ABOUT THIS TASK:
Only the lines below starting at the one containing "You are a GUI" and ending at the one containing "Task: Select the scatter plot view icon" belong in the answer, each copied exactly.

ENTRIES PROVIDED:
--- START ---

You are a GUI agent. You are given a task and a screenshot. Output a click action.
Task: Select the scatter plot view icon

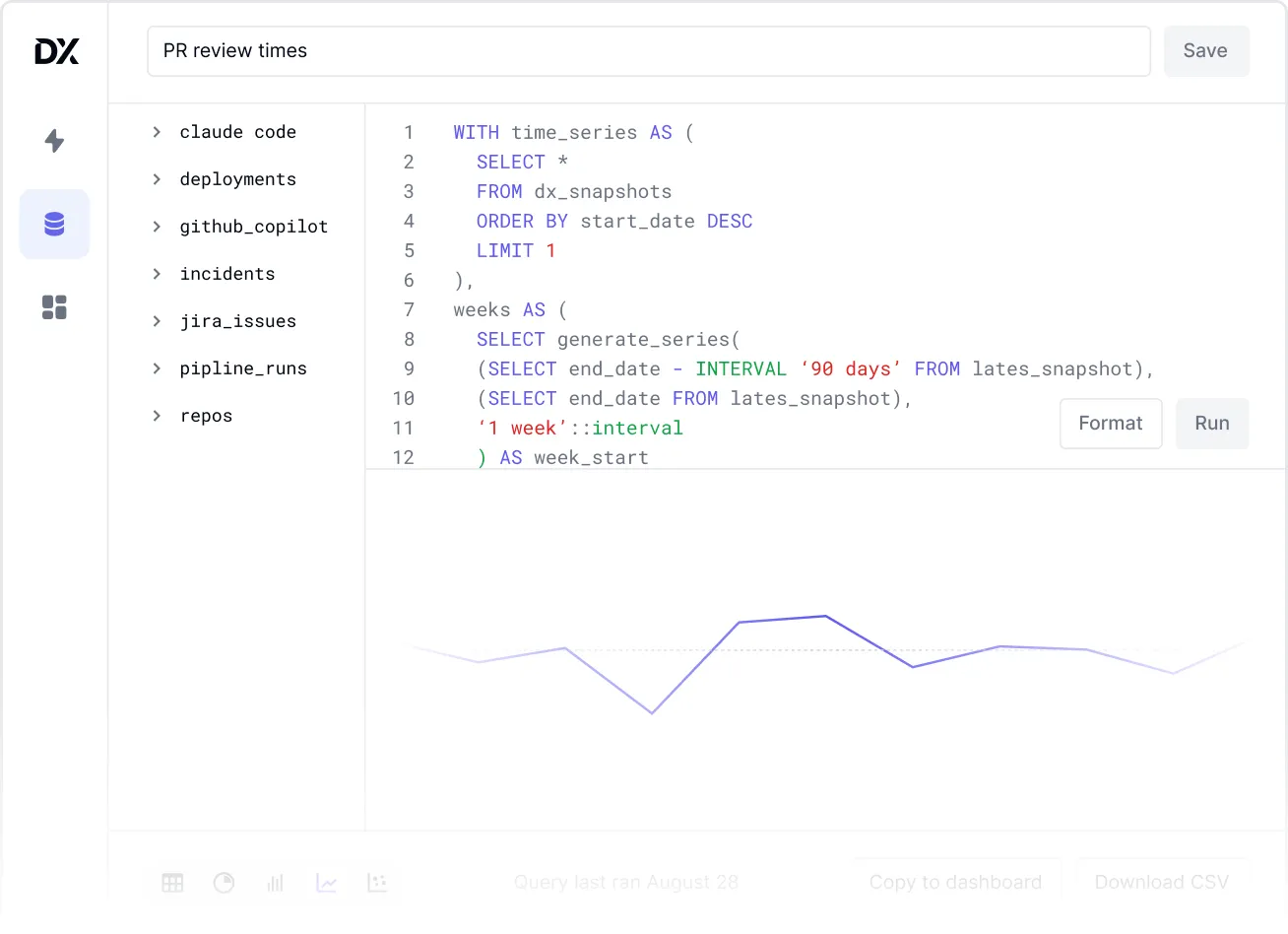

--- END ---
--- START ---

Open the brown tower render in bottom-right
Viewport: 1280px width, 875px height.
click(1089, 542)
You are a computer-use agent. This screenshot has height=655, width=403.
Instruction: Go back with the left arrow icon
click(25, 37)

--- END ---
--- START ---

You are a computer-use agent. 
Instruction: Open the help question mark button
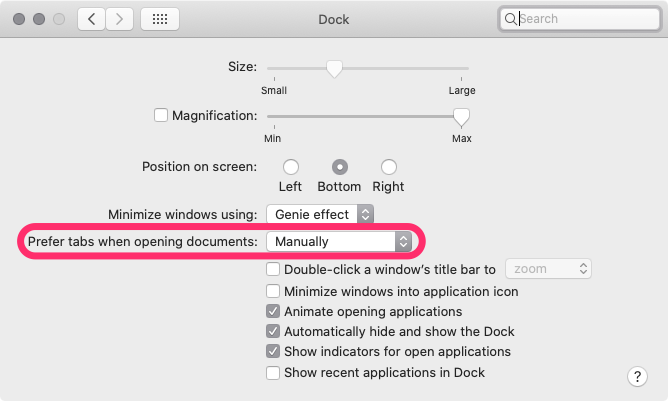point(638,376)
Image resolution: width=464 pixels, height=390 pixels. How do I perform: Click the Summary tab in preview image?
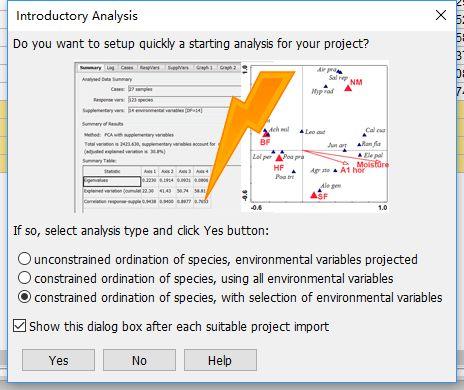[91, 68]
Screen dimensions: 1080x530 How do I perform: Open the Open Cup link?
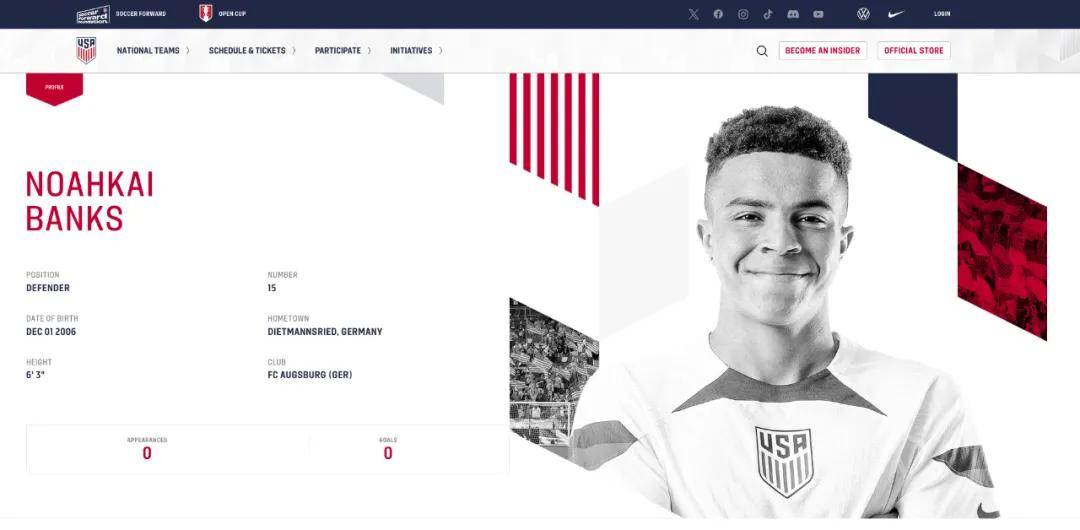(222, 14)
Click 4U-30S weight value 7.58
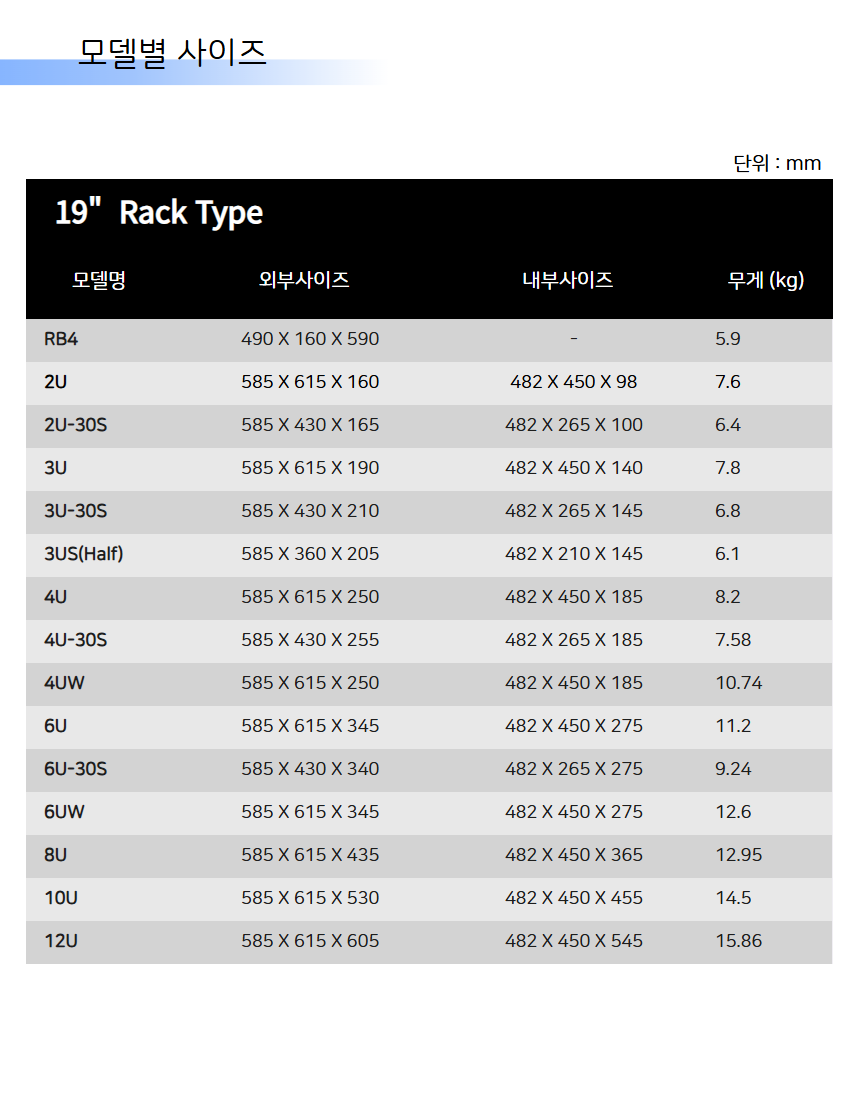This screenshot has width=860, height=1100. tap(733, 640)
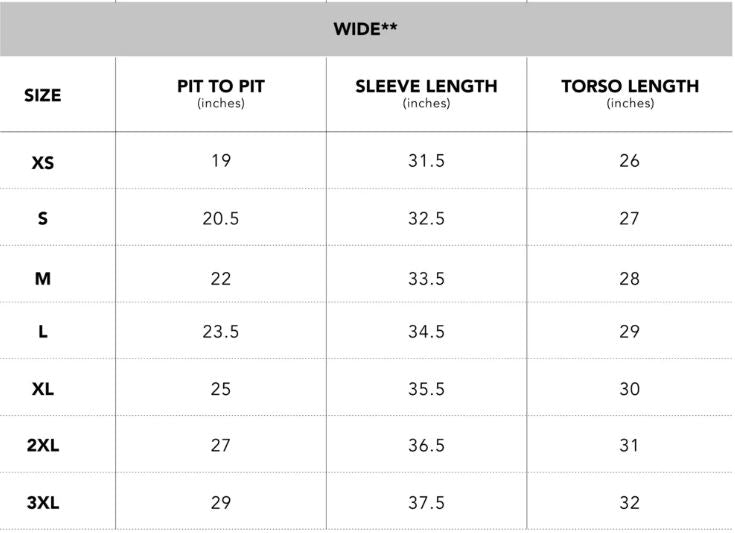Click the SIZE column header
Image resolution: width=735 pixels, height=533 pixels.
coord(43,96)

--- END ---

RESPONSE:
You are a GUI agent. You are given a task and a screenshot. Output a click action.
Task: Select the scatter plot view icon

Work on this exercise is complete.